Dinner this evening was a gala or formal evening where folks wear there nicest dresses, tuxedos or suits. The entertainment was a young man named Ruben Vilagrand from Spain who is a mime, comedian and a magician. He presented a unique magic show without using his voice. He performed traditional rope tricks, vanishing and reappearing wine bottles and a variety of never before seen tricks.

January 8, 2016 Southampton (London), England





Southampton-Stonehenge sunset

Southampton-Stonehenge sunset


We arrived in Southampton about 10:00am where we had to present ourselves in person to the local immigration authorities.  Mark’s reputation has preceded him, so they wanted to check him out personally!

Southampton plays host to about four million visitors a year and is the largest city in Hampshire. This port is considered the cruise capital of Eastern Europe. This is the port where the RMS Titanic last made port prior to its collision with an iceberg. Mark took a tour to Stonehenge while Kent toured the town of Winchester and the Winchester Cathedral.

Stonehenge is believed to have been constructed 5,000 years ago, but it continues to be a mystery as to who built it, or for what purpose. There is a new visitor center where we learned about the believed construction methods of this unique stone structure. They have many multimedia displays showing how they believe the area developed over time. Many burial mounds, ridges and embankments and a unique alignment to the solstice surround the stones. The entire complex is now a part of the English Heritage organization that manages and maintains the site and visitor center.

Winchester is considered the center of English history and was the ancient capital of England around 828. Winchester Castle, once home to the Domesday Book, held The Round Table, closely associated with the legendary King Arthur, for over 700 years. Winchester College, founded in 1382, is believed to be the oldest continuously running school in England.

Winchester Cathedral dates back to the 7th century, although the current Norman building only dates back to the year 1079. Its bishops were men of extreme wealth and power and used those resources to develop and adorn this great cathedral. Jane Austen is buried in the Cathedral. The Winchester Bible is there and is the finest of all the great 12th-century Bibles, illuminated in gold and lapis lazuli.

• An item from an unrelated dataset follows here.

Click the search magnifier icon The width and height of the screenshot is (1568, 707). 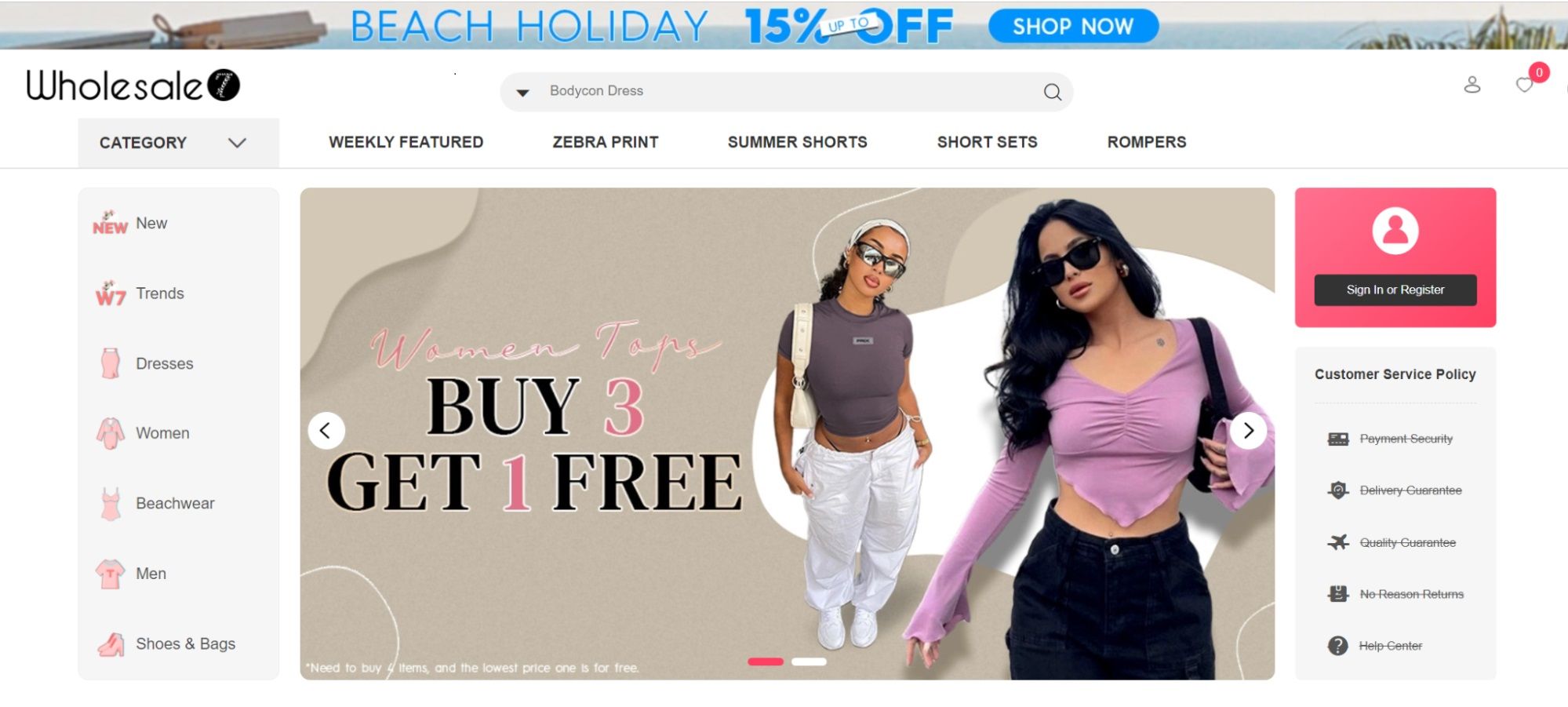(x=1052, y=92)

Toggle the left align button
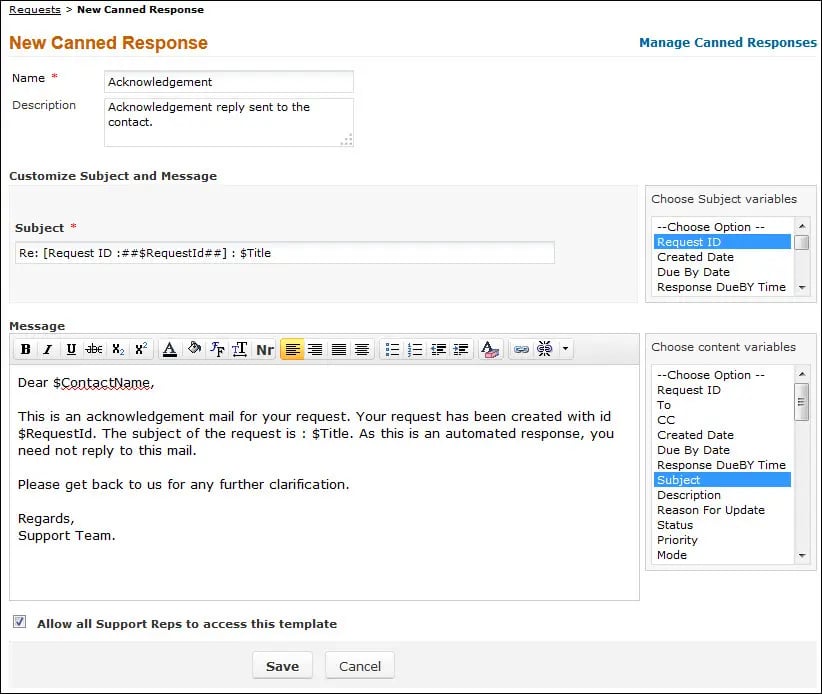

After the tour, there was time to shop on the Winchester High Street to buy chocolate!

Back onboard the Rotterdam we were able to connect with friends we met on a world cruise in 2013. They are Dennis and Robert from Cambria, CA, Tom from London and Kathy from College Station, PA. The evening’s entertainment was a comedian by the name of Paul Adams from England. He was quite funny and had some excellent observations.